- Theatrical release poster
- Directed by: Ray Griggs
- Written by: Randall Norman Desoto Ray Griggs
- Produced by: Michael Kim Binder Ray Griggs Doug Stebleton
- Cinematography: Matthew Mayotte
- Edited by: Jessica Graeme Lowry
- Music by: Don L. Harper
- Production company: RG Entertainment
- Distributed by: Freestyle Releasing
- Release date: July 28, 2010;
- Running time: 92 minutes
- Country: United States
- Language: English
- Budget: $400,000
- Box office: $433,000

= I Want Your Money =

I Want Your Money is a 2010 American documentary film by filmmaker Ray Griggs. It contrasts Barack Obama to Ronald Reagan.

==Premise==
The film examines and contrasts the differences between "Reaganomics" and "Obamanomics" as American economic and governmental policies, as well as their respective impact on life in the United States of America, as summarized from film's official web site:

Two versions of the American dream now stand in sharp contrast. One views the money you earned as yours and best allocated by you. It champions the traditional American dream, which has played out millions of times through generations of Americans, of improving one's lot in life and the entrepreneurial spirit of daring to dream and to build big. The other believes that the federal government, using taxpayers' money, should play a major role in leveling out the nation's wealth to guarantee outcomes to all, regardless of effort.
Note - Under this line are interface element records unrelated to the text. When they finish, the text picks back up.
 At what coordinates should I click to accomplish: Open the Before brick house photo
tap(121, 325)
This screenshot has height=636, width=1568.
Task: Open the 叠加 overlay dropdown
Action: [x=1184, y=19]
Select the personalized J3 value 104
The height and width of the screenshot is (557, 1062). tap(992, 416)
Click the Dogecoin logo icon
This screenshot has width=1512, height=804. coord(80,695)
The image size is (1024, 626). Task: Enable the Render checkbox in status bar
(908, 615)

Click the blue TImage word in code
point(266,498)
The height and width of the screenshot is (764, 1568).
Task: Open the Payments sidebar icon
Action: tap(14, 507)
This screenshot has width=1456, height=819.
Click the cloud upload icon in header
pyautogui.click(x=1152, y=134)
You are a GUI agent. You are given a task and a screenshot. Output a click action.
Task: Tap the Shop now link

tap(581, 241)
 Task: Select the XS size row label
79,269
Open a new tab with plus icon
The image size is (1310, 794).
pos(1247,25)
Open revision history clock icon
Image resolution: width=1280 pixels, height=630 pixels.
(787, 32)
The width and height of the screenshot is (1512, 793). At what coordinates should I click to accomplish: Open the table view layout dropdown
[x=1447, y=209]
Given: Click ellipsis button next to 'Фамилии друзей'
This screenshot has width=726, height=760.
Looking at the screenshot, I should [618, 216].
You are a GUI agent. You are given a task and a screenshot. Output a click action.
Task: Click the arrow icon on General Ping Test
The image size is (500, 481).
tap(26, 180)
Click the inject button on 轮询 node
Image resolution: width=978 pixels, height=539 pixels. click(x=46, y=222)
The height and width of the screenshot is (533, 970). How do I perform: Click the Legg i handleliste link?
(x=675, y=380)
How America chooses between these two views of the role of government, at this crucial juncture, will have everything to do with the future we and our children and our children's children will enjoy.

The film uses computer animation, film clips, archival footage, dramatizations, music, graphics, and on-camera interviews with well-known public figures and experts "to tell the story in the plainest terms of the choice between the Obama and the Reagan views of the role of the federal government in our society."

==Interviews==
The following individuals were interviewed for I Want Your Money:

- Gary Bauer
- Kenneth Blackwell
- Andrew Breitbart
- Chris Edwards
- Lee Edwards
- Steve Forbes
- Newt Gingrich
- Mike Huckabee
- Allen Icet
- Tom McClintock
- Thad McCotter
- David M. McIntosh
- Edwin Meese lll
- Stephen Moore
- Kate Obenshain
- Star Parker
- Michael Reagan
- Lila Rose
- George Runner
- Rob Schaaf
- John Stossel
- William Voegeli
- Pete Wilson

==Voice Cast==
There are three animated sketches in the film parodying several American politicians.

- Jay Lament as Barack Obama
- Tim Russell as Ronald Reagan and Bill Clinton
- Christopher Cox as Jimmy Carter
- Bill Farmer as George H. W. Bush and George W. Bush
- Jim Meskimen as Richard Nixon
- Cindy Robinson as Hillary Clinton and Nancy Pelosi
- Jane Wilson as Sarah Palin
- Mick Wingert as Arnold Schwarzenegger
- Ray Griggs as squirrels

==Release==
The film had a limited release on October 15, 2010 in 537 theater screens, with an opening weekend box office of $249,428 USD in North American rentals.

==Reception==
I Want Your Money holds a critical rating score of 13% based on 8 reviews at Rotten Tomatoes.

Joe Leydon of Variety magazine called it "Equal parts hagiography and hatchet job."